A 15th century hall house in Sole Street, that was threatened with demolition in 1970, has been dismantled and re-erected at the Weald and Downland Living Museum.

The parish church is 13th century and is dedicated to St Mary Magdalene. It contains monumental brasses, of which William Belcher in his Kentish Brasses (1905) stated: "No church in the world possesses such a splendid series as the nineteen brasses in Cobham Church, ranging in date between 1298 and 1529." Thirteen of the brasses belong to the years 1320–1529 and commemorate members of the Brooke and Cobham families. The Brooke Tomb contains alabaster effigies of George Brooke, 9th Baron Cobham (1497–1558) and his wife Ann Bray.

To the immediate south of the church is the building known as Cobham College, now an almshouse, which originally housed the five priests employed by the chantry founded in 1362 by John Cobham, 3rd Baron Cobham.

Another church in the ecclesiastical parish, in Luddesdown, is dedicated to St Peter and St Paul.

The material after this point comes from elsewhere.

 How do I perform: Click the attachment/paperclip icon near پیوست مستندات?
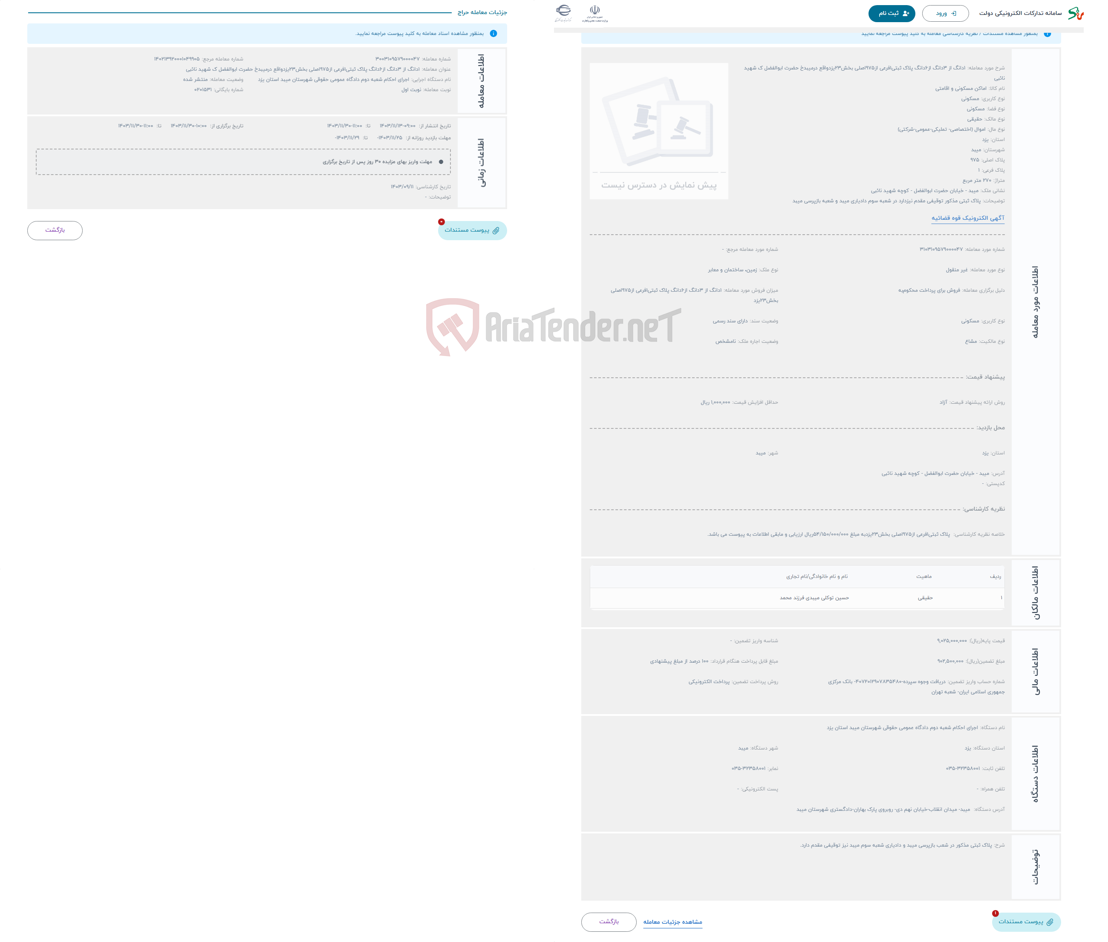click(x=500, y=231)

Ifield was formerly a separate parish and is now a small hamlet to the south of the A2. The former parish is split between the unparished area of Gravesham and Cobham.

==Schools==
The Earls of Darnley left Cobham Hall in 1957; since 1962 it has been Cobham Hall School, a private boarding school for girls; it opens to the public on some occasions in the year.

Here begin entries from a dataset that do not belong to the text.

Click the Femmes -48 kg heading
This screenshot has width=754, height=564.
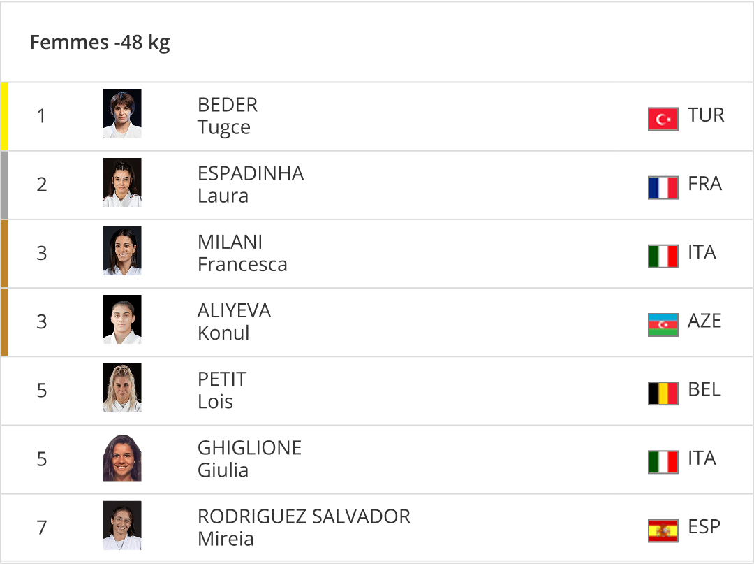(x=100, y=43)
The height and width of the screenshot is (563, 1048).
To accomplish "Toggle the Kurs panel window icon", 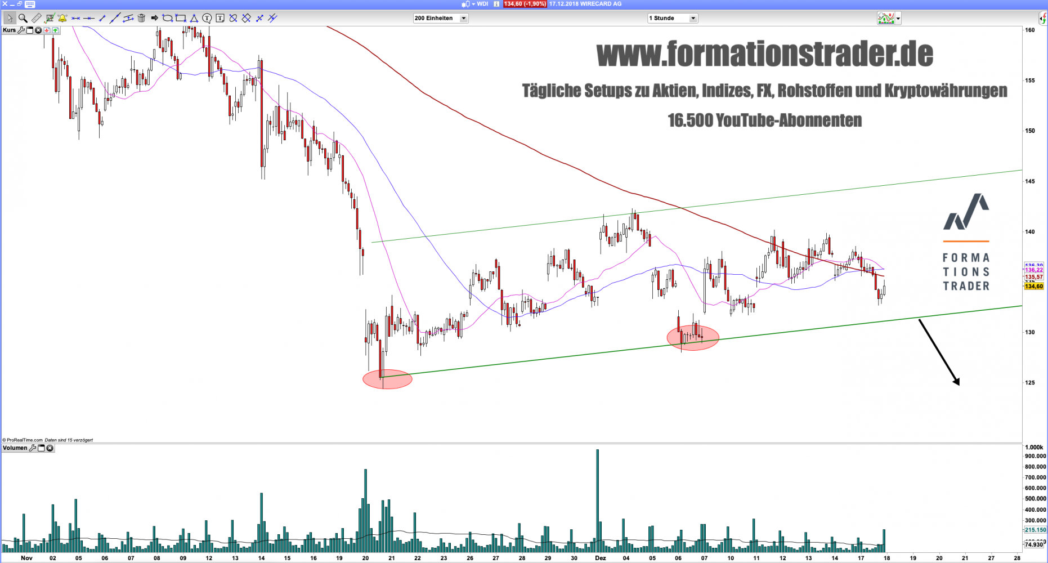I will [30, 30].
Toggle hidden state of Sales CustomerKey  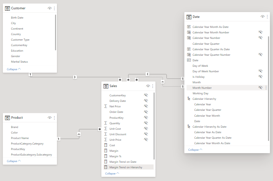point(146,95)
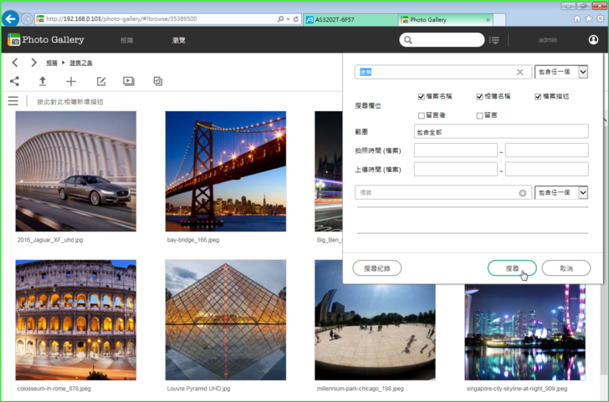This screenshot has width=609, height=402.
Task: Start the slideshow via play icon
Action: [x=129, y=81]
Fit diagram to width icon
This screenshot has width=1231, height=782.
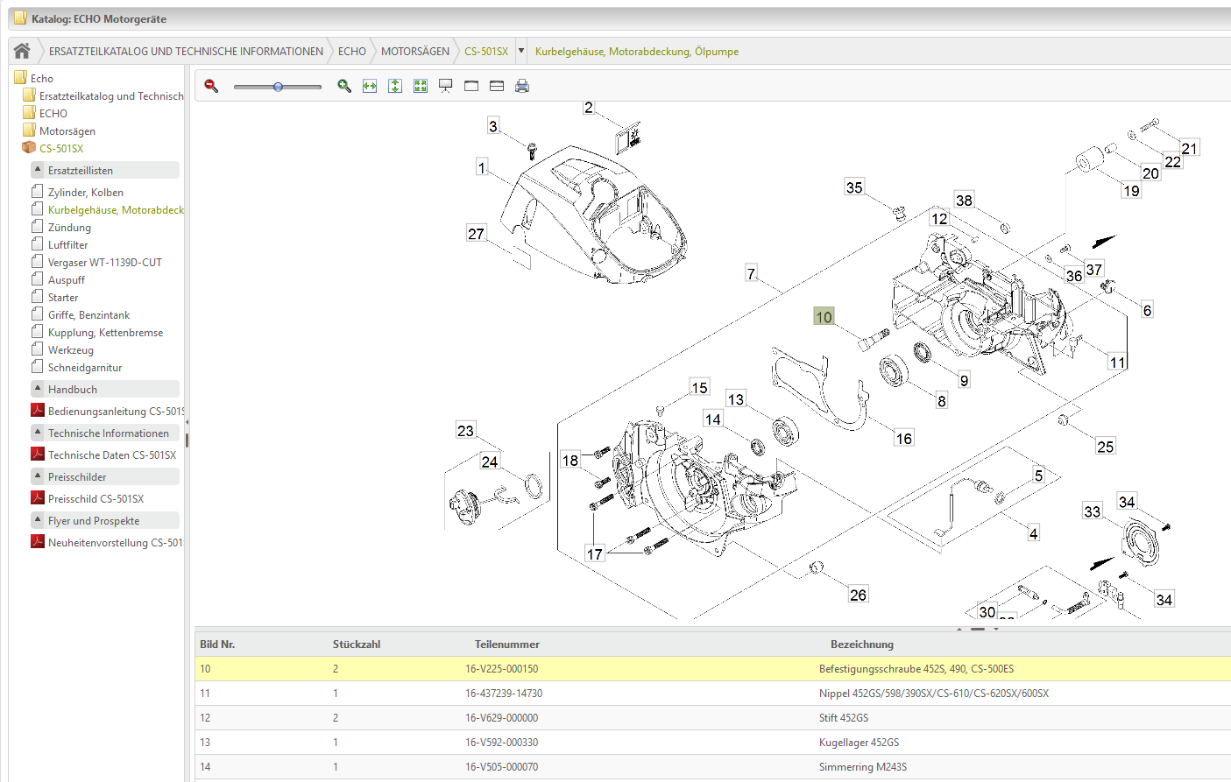tap(370, 86)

In addition to Cobham Hall School, there is a local primary school, Cobham Primary School. There is also a local pre school, Cobham Community Pre-School.

==Other features==
There are two areas of open space in the parish: Cobham Park, which includes extensive woodlands; and Jeskyns, a one-time farm of 360 acres (147 ha), which has been turned into a greenspace area by the Forestry Commission.

The village was also linked to its namesake , a which was an active Royal Navy vessel between 1953 and 1966.

Cobham is served by Sole Street railway station, on the Chatham Main Line which runs from Gillingham to London Victoria via Bromley South.

==People==

Cobham has associations with Charles Dickens, who used to walk out to the village: he set part of The Pickwick Papers in The Leather Bottle pub. Other people connected with Cobham include Sir Joseph Williamson, who bought Cobham Hall in 1696, and the insane artist Richard Dadd, who, while recuperating in Cobham, murdered his father in 1843. The Hon Ivo Bligh, the first English cricket captain to attempt to recover The Ashes from Australia, became the 8th Earl of Darnley in 1900, taking over the family home of Cobham Hall. Author Ralph Arnold lived at Meadow House, which is described in his book A Yeoman of Kent (1949).